* INSTRUCTIONS FOR THE TASK: State, as a number alone, how many lines of the entries contain the word "computer".

* EXTRACTED MATERIAL:

>>

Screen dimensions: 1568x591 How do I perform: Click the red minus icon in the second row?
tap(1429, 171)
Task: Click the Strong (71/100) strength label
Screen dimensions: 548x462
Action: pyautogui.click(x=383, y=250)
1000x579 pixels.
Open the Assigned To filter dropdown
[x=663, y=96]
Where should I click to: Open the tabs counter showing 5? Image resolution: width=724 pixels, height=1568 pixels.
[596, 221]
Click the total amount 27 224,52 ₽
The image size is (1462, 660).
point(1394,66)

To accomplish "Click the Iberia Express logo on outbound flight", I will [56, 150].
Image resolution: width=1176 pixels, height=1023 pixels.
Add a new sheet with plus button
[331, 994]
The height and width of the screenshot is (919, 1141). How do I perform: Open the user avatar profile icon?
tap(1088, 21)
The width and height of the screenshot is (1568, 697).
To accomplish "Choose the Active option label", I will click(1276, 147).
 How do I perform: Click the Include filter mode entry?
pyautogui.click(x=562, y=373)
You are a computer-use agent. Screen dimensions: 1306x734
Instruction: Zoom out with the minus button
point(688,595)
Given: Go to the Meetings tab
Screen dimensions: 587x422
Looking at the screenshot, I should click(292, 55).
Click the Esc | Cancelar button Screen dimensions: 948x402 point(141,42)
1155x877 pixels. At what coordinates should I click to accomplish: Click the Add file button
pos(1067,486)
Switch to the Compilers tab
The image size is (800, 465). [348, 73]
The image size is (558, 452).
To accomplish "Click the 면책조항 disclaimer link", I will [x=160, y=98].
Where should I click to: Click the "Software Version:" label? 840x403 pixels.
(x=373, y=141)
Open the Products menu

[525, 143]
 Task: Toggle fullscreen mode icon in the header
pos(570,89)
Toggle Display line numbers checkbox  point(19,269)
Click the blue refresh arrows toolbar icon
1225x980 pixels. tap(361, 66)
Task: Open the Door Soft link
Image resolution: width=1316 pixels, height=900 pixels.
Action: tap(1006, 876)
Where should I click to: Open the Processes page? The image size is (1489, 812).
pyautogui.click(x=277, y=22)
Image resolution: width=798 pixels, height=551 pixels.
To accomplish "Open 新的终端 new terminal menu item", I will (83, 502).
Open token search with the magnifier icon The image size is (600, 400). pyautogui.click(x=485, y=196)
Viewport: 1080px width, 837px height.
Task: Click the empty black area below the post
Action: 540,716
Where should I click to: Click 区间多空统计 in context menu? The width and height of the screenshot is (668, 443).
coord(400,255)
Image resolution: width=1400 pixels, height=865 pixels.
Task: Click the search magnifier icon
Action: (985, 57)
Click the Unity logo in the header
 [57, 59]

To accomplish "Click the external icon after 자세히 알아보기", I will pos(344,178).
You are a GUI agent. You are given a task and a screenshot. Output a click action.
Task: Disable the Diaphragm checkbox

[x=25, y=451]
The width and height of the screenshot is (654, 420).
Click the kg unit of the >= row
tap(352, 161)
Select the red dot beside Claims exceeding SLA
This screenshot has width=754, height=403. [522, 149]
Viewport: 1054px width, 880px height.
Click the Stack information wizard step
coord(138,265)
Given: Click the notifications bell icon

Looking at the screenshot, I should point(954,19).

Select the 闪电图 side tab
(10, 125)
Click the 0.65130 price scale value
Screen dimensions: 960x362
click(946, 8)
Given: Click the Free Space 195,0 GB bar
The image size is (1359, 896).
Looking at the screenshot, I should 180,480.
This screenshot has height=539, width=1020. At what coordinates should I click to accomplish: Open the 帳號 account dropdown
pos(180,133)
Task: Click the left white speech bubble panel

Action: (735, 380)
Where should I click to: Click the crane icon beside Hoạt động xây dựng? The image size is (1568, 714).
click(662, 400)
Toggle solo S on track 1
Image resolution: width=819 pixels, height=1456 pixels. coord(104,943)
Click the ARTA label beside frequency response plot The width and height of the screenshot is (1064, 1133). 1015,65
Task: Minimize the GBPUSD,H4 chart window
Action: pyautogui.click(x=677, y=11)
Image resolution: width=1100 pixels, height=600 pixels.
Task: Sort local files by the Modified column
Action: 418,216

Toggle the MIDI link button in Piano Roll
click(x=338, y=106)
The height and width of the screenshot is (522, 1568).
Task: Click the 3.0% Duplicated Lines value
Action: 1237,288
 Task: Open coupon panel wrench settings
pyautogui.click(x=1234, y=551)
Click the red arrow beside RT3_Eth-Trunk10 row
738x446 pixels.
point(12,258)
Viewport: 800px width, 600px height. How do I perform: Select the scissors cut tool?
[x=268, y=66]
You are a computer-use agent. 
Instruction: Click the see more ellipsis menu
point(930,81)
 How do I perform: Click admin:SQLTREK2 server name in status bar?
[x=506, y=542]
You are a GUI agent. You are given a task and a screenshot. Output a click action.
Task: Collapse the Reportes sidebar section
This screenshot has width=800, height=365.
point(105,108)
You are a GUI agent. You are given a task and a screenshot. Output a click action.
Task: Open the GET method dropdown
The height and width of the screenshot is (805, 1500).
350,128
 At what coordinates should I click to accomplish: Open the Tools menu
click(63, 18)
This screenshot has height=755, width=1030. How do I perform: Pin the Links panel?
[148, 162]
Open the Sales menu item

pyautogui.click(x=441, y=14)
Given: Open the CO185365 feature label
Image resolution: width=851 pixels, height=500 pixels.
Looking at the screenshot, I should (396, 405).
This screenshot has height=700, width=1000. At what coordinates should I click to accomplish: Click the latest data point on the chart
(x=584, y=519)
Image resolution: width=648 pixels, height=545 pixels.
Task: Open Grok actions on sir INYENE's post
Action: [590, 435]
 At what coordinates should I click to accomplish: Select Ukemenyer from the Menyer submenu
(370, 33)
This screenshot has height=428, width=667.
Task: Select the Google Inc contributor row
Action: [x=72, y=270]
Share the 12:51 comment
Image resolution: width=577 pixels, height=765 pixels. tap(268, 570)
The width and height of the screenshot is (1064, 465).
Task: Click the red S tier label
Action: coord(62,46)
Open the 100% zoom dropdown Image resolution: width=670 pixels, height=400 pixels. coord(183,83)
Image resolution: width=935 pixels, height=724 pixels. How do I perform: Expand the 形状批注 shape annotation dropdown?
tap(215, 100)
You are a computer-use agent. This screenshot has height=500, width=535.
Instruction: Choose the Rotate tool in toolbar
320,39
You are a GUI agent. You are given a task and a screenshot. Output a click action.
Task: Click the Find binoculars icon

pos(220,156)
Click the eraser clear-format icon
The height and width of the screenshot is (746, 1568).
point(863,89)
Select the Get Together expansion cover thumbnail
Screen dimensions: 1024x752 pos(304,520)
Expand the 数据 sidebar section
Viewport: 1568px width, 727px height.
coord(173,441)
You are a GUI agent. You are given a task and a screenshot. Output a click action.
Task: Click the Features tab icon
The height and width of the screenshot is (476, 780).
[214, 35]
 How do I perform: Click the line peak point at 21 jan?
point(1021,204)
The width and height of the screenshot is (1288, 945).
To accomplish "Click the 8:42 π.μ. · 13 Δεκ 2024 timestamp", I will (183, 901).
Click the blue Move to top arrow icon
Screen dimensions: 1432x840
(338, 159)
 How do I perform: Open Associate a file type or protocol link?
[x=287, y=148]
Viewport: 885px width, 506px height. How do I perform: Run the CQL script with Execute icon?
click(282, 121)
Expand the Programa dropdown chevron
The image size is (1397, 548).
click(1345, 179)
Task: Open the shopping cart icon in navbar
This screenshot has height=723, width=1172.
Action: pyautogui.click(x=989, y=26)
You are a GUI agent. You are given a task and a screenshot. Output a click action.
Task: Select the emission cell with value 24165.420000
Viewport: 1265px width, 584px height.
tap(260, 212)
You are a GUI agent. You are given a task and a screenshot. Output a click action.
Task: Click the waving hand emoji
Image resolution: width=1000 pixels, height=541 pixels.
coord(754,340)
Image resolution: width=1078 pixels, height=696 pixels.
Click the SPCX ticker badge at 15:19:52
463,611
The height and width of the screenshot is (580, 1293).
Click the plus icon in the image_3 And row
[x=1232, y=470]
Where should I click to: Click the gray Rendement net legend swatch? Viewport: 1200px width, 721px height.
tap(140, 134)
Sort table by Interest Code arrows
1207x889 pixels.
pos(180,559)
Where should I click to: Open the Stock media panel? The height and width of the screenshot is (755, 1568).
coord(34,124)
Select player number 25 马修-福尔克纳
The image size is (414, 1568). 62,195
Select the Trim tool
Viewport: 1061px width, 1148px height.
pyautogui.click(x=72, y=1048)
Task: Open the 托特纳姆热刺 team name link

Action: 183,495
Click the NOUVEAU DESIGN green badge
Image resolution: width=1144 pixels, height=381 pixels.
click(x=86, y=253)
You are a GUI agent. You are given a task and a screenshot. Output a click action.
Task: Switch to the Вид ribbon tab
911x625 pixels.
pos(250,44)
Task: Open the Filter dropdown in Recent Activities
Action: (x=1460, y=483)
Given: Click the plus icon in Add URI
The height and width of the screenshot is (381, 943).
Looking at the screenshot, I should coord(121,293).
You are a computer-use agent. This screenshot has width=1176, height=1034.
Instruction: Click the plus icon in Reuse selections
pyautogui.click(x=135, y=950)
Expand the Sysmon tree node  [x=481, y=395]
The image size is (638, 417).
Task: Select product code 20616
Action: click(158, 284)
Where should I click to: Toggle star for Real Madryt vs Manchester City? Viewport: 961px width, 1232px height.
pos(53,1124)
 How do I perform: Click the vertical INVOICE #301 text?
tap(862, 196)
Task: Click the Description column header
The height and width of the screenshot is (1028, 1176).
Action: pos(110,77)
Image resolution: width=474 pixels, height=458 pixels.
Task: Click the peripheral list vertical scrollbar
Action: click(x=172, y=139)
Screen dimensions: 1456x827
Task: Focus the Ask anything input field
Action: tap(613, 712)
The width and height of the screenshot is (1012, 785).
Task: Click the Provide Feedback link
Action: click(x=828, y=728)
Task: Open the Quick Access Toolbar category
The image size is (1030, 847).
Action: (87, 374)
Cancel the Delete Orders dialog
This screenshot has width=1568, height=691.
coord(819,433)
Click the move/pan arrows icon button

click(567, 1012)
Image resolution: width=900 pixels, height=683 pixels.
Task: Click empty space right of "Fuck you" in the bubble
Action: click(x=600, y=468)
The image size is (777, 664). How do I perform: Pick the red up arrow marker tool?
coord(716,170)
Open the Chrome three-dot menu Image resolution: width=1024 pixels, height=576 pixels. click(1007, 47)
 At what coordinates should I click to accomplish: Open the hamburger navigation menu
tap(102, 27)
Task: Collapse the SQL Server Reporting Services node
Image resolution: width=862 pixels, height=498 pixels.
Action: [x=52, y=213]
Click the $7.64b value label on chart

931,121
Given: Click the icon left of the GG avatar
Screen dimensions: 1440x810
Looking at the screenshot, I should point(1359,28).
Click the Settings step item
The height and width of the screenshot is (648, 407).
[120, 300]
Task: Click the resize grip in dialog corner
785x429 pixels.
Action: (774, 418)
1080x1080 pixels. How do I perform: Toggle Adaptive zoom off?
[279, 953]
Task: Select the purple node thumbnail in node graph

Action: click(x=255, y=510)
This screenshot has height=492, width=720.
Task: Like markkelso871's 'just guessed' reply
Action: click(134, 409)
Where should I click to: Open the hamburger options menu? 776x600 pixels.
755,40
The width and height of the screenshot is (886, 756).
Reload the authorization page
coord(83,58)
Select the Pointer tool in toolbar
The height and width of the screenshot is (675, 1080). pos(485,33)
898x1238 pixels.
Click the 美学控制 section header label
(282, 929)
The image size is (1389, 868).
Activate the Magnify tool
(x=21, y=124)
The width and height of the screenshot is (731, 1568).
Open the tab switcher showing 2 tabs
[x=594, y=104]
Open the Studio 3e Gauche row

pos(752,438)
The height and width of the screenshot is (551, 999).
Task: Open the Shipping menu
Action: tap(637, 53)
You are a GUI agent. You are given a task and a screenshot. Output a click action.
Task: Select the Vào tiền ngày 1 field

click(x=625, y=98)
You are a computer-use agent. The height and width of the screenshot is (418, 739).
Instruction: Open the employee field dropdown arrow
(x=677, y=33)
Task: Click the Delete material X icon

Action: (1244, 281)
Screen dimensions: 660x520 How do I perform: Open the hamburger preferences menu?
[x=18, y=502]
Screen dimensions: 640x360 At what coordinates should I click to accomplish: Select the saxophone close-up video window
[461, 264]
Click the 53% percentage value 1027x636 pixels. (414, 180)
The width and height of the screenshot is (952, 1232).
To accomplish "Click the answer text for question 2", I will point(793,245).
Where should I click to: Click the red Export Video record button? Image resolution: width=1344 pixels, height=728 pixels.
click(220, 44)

<<

* WRITTEN ANSWER: 5